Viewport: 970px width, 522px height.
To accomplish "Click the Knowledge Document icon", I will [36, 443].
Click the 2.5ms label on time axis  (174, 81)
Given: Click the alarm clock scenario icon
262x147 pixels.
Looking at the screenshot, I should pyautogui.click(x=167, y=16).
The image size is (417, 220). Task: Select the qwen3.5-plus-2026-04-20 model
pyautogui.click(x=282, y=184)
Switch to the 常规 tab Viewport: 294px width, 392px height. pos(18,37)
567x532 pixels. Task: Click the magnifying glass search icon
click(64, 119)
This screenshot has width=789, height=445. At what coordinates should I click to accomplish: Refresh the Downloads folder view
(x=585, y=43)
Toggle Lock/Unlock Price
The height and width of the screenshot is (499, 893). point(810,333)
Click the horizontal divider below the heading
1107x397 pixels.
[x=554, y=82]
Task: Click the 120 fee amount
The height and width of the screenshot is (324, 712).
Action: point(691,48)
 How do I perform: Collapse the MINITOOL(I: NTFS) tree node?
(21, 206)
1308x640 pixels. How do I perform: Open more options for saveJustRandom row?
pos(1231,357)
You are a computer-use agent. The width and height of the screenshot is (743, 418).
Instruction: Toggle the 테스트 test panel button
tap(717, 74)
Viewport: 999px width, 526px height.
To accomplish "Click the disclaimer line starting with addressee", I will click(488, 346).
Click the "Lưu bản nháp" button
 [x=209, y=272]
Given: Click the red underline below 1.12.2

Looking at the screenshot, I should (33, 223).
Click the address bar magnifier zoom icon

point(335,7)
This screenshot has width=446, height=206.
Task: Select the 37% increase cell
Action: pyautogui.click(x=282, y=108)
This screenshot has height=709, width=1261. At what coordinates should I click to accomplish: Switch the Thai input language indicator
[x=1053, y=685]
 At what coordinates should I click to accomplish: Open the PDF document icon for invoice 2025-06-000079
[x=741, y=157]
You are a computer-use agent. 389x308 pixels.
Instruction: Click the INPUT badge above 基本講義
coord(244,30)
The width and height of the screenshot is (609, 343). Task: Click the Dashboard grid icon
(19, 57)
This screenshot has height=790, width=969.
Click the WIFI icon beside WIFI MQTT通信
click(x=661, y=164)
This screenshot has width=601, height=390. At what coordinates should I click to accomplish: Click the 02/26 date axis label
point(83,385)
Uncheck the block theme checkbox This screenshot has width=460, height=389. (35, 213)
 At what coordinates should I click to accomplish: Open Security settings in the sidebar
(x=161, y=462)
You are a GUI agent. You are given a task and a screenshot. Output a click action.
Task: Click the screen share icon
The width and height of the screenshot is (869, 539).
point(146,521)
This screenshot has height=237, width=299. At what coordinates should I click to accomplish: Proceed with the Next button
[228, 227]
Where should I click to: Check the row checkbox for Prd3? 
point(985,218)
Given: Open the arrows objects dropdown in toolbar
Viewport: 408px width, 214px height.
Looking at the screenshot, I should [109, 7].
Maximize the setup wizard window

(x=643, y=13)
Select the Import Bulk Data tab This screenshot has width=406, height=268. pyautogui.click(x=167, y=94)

Required task |
Convert everything from the start of the items down to the line containing "Action: pyautogui.click(x=282, y=108)", inclusive, into a Markdown table with the columns Entry and Content, numbering each row and leaving out blank lines.

Answer to this problem |
| Entry | Content |
|---|---|
| 1 | Viewport: 970px width, 522px height. |
| 2 | To accomplish "Click the Knowledge Document icon", I will [36, 443]. |
| 3 | Click the 2.5ms label on time axis  (174, 81) |
| 4 | Given: Click the alarm clock scenario icon |
| 5 | 262x147 pixels. |
| 6 | Looking at the screenshot, I should pyautogui.click(x=167, y=16). |
| 7 | The image size is (417, 220). Task: Select the qwen3.5-plus-2026-04-20 model |
| 8 | pyautogui.click(x=282, y=184) |
| 9 | Switch to the 常规 tab Viewport: 294px width, 392px height. pos(18,37) |
| 10 | 567x532 pixels. Task: Click the magnifying glass search icon |
| 11 | click(64, 119) |
| 12 | This screenshot has width=789, height=445. At what coordinates should I click to accomplish: Refresh the Downloads folder view |
| 13 | (x=585, y=43) |
| 14 | Toggle Lock/Unlock Price |
| 15 | The height and width of the screenshot is (499, 893). point(810,333) |
| 16 | Click the horizontal divider below the heading |
| 17 | 1107x397 pixels. |
| 18 | [x=554, y=82] |
| 19 | Task: Click the 120 fee amount |
| 20 | The height and width of the screenshot is (324, 712). |
| 21 | Action: point(691,48) |
| 22 |  How do I perform: Collapse the MINITOOL(I: NTFS) tree node? |
| 23 | (21, 206) |
| 24 | 1308x640 pixels. How do I perform: Open more options for saveJustRandom row? |
| 25 | pos(1231,357) |
| 26 | You are a computer-use agent. The width and height of the screenshot is (743, 418). |
| 27 | Instruction: Toggle the 테스트 test panel button |
| 28 | tap(717, 74) |
| 29 | Viewport: 999px width, 526px height. |
| 30 | To accomplish "Click the disclaimer line starting with addressee", I will click(488, 346). |
| 31 | Click the "Lưu bản nháp" button |
| 32 |  [x=209, y=272] |
| 33 | Given: Click the red underline below 1.12.2 |
| 34 | Looking at the screenshot, I should (33, 223). |
| 35 | Click the address bar magnifier zoom icon |
| 36 | point(335,7) |
| 37 | This screenshot has width=446, height=206. |
| 38 | Task: Select the 37% increase cell |
| 39 | Action: pyautogui.click(x=282, y=108) |